### SELECTED PASSAGE:
==================================================

[Pdns-users] monitoring changes to zones, frontend recommendations
Steven Crandell
steven.crandell at gmail.com
Mon Oct 19 04:29:36 UTC 2009
If there actually isn't an existing solution out there to capture the info
you're looking for, you could roll your own pretty easily.
You could check your database dump/backup files into svn and configure hooks
to email diffs.
This will definitely work but has some drawbacks:
1. Dump files are often difficult to clearly read (dumping full insert
statements will help with this but the problem still exists in general)
2. Your reporting is only as granular as your backups (e.g. daily backups
might be enough but daily reports on changes might not)
3. There's a decent amount of scripting that still needs to be done to turn
this into a usable report
You could also run ordered selects against records on a domain-by-domain
basis, writing these to disk and checking these files directly into svn.
Then make with the email diff hooks as mentioned above.
I would instead recommend that you create two audit tables, something along
these lines (this is scratch SQL and is in postgresql compliant format,
tune/mysql-ify to taste):
CREATE TABLE domains_changes(
timestamp TIMESTAMP NOT NULL DEFAULT now(),
operation VARCHAR(10) NOT NULL, --- this would be one of insert,
update, delete
old_name VARCHAR(255),
new_name VARCHAR(255),
old_type VARCHAR(6),
new_type VARCHAR(6)

==================================================

### DATA SHOWN:
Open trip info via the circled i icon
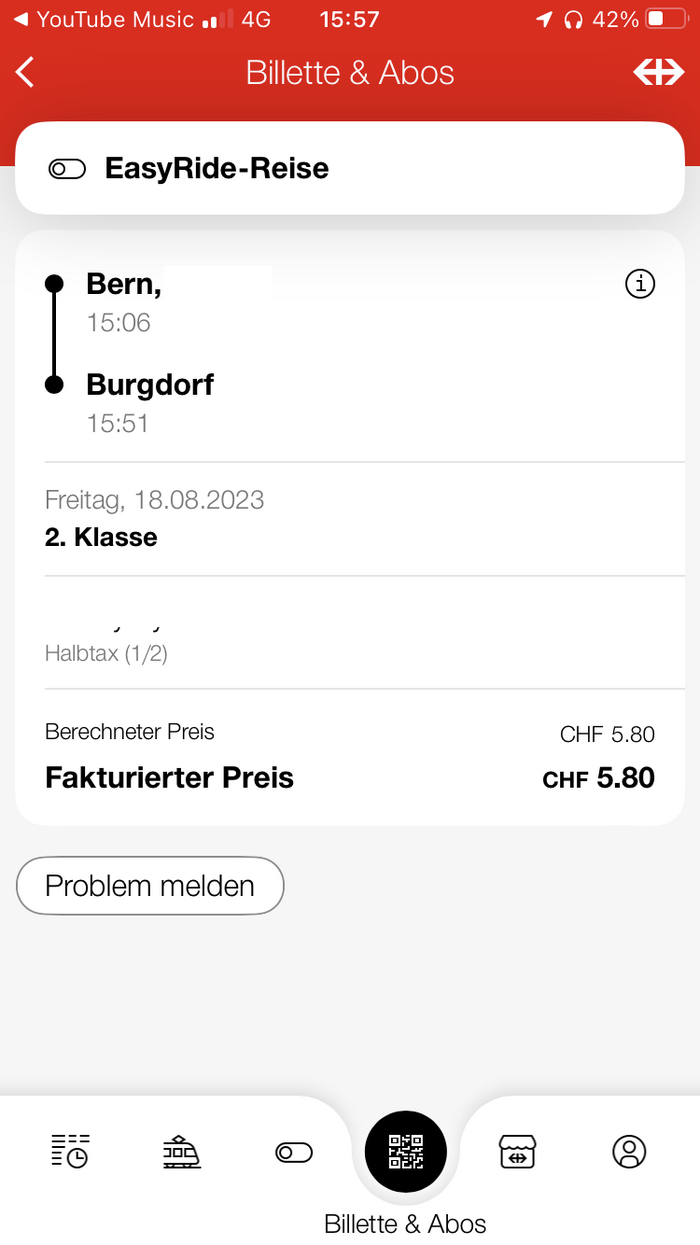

==================================================

### SET TASKS:
1. Echo the mailing-list post from "You could check" to "changes might not)", word for word.
2. In the mailing-list post, what format is the scratch SQL for the audit tables written in?
3. Go on with the mailing-list post about monitoring zone changes, starting right after its last line.
The material comes from a separate source and has no connection to the mailing-list post.

### RESULTS:
1.
You could check your database dump/backup files into svn and configure hooks
to email diffs.
This will definitely work but has some drawbacks:
1. Dump files are often difficult to clearly read (dumping full insert
statements will help with this but the problem still exists in general)
2. Your reporting is only as granular as your backups (e.g. daily backups
might be enough but daily reports on changes might not)

2. It is in PostgreSQL-compliant format.

3.
);
CREATE TABLE records_changes(
timestamp TIMESTAMP NOT NULL DEFAULT now(),
operation VARCHAR(10) NOT NULL,
old_name VARCHAR(255),
new_name VARCHAR(255),
old_type VARCHAR(6),
new_type VARCHAR(6),
old_content VARCHAR(255),
new_content VARCHAR(255)
--- etc....
);
Then attach a trigger to the domains table and another to the records table
which updates the appropriate table (domains_changes, records_changes) after
every operation performed on these two tables. You can then select out of
these *_changes table based on day/hour/etc to see any and all changes
(you're basically done with your reporting at this point also). You can
also use these tables to step back in time in certain situations.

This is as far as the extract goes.